O delator da Máfia do ISS que extorquia os investigados
O 'bon vivant' Luis Magalhães perde acordo de delação premiada ao achacar fiscal
O que esperar de um funcionário público que fez uma fortuna de 25 milhões de reais ao se especializar em extorquir quem ele deveria investigar? E quando esse cidadão passa a ser colaborador do Ministério Público, ele deixa de ser um achacador profissional?

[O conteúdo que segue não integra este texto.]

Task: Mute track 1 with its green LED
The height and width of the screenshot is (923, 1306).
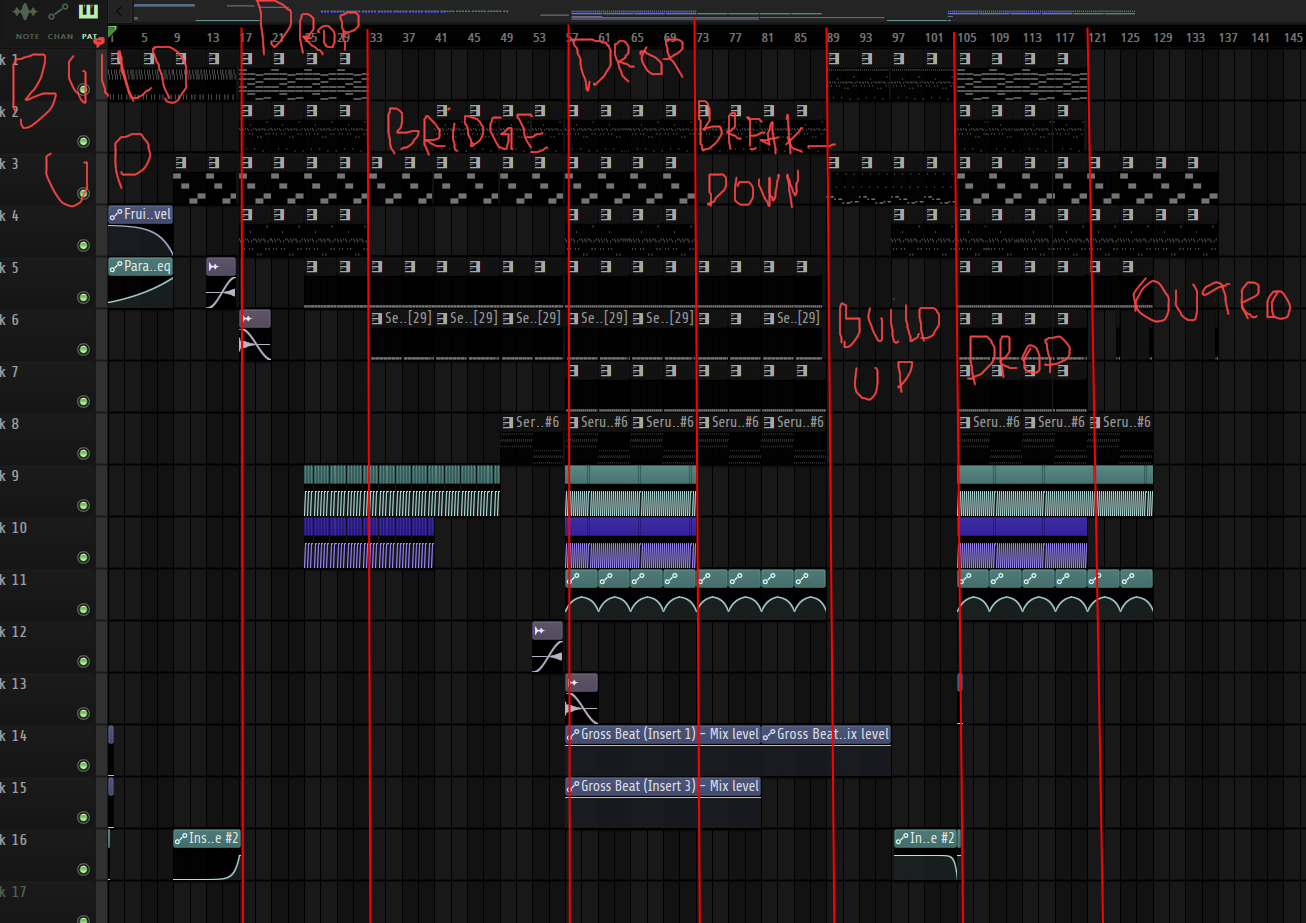Action: [84, 90]
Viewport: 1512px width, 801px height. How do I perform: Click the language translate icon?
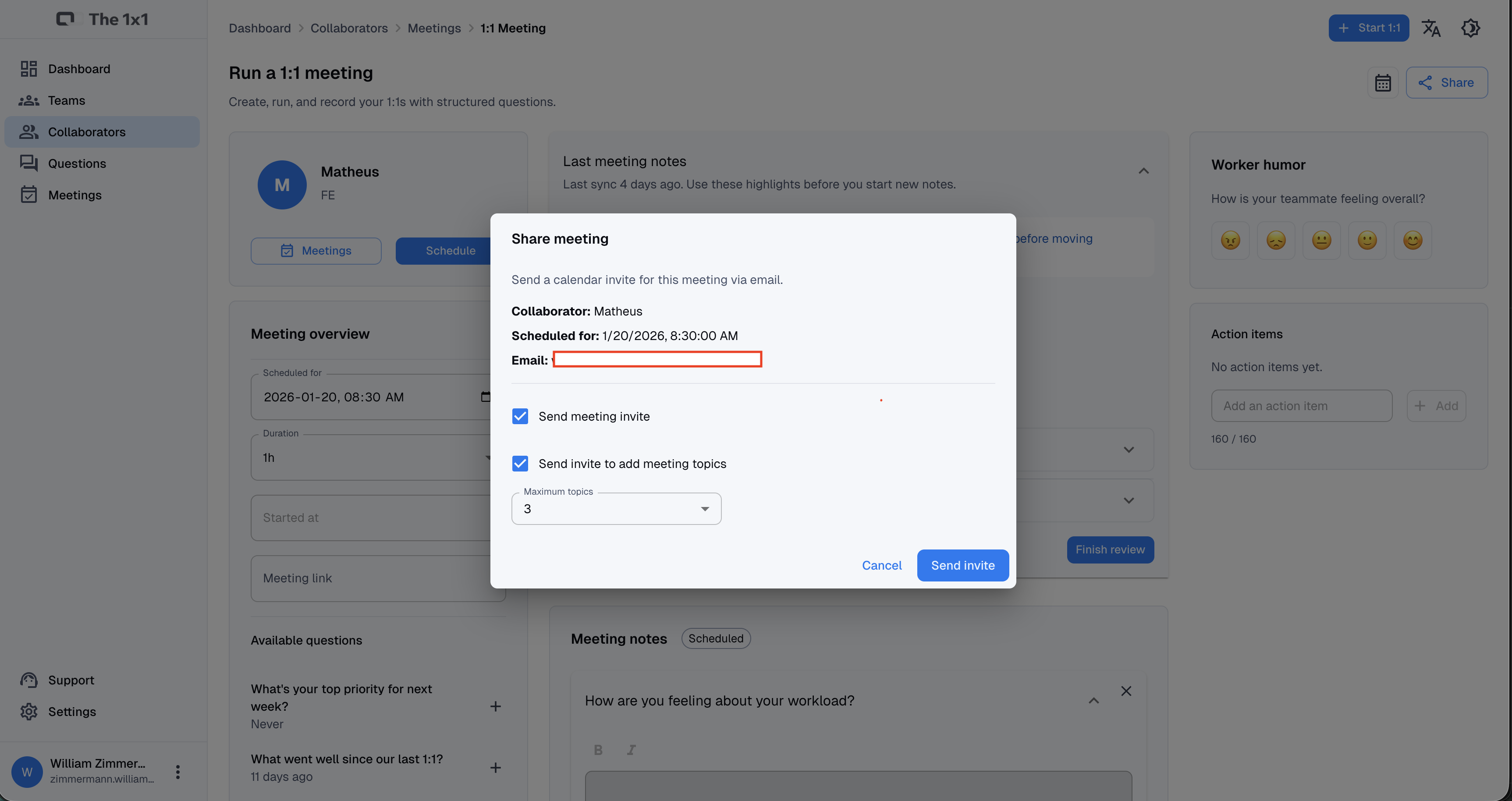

Se a pessoa em questão for o ex-auditor fiscal do município de São Paulo Luís Alexandre Cardoso Magalhães, a resposta para essa segunda pergunta seria não. Principal operador da Máfia do ISS e exonerado da prefeitura por seu envolvimento com ela, Magalhães foi preso na quarta-feira passada quando recebia 70.000 reais de propina de um ex-colega dele que está respondendo a uma sindicância interna e também é investigado pela Promotoria. O dinheiro seria para que Magalhães não revelasse tudo o que sabe sobre a participação desse colega (Carlos Moretti Filho) em um dos esquemas criminosos que se espalharam pela Secretaria Municipal de Finanças. Em uma decisão monocrática, um juiz libertou o ex-auditor da prisão preventiva na madrugada de sábado, mas ele ainda responderá ao processo por extorsão.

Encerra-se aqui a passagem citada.